> Direction
Turn the lines of the items below into a single numbered list, dropping any blank lines and leaving the pictures out of your answer.
— start Records provided —
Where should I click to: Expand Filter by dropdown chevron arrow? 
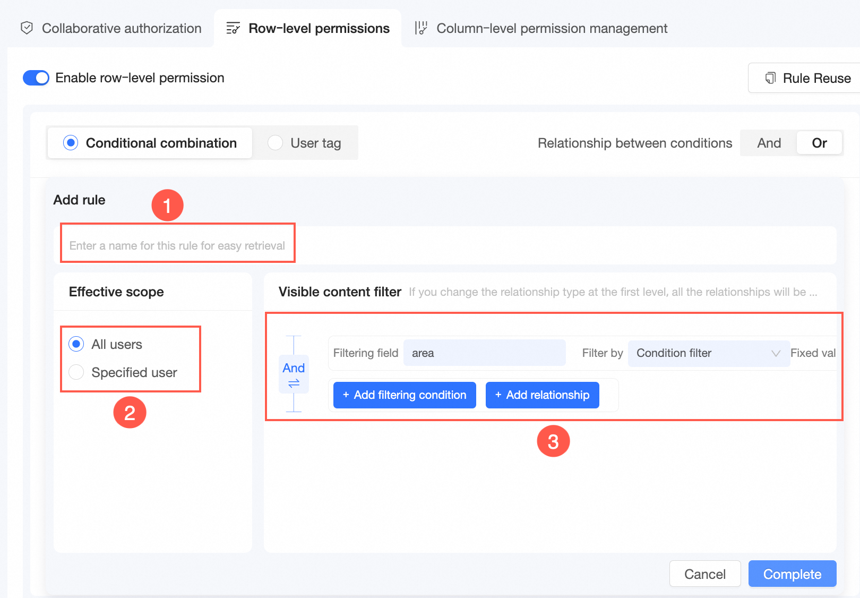[776, 353]
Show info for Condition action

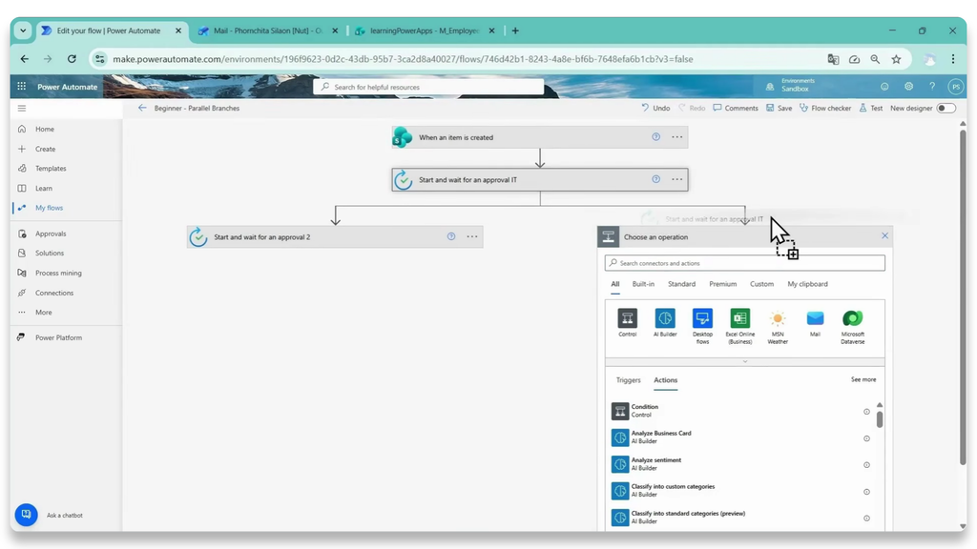click(x=866, y=412)
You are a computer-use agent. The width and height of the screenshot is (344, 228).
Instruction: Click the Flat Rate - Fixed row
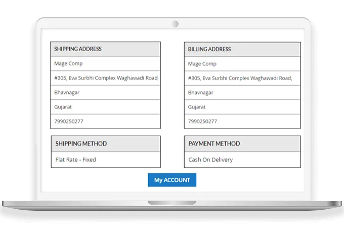(x=105, y=160)
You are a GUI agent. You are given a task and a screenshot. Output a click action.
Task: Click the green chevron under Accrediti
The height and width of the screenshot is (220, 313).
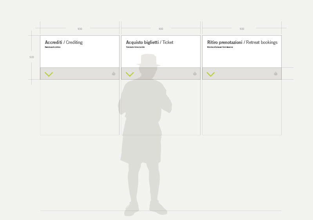coord(49,75)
— end Records provided —
> Output below
1. Where should I click to: Expand Filter by dropdown chevron arrow? 
2. [776, 353]
3. Show info for Condition action
4. click(x=866, y=412)
5. You are a computer-use agent. The width and height of the screenshot is (344, 228).
6. Instruction: Click the Flat Rate - Fixed row
7. (x=105, y=160)
8. You are a GUI agent. You are given a task and a screenshot. Output a click action.
9. Task: Click the green chevron under Accrediti
10. The height and width of the screenshot is (220, 313).
11. coord(49,75)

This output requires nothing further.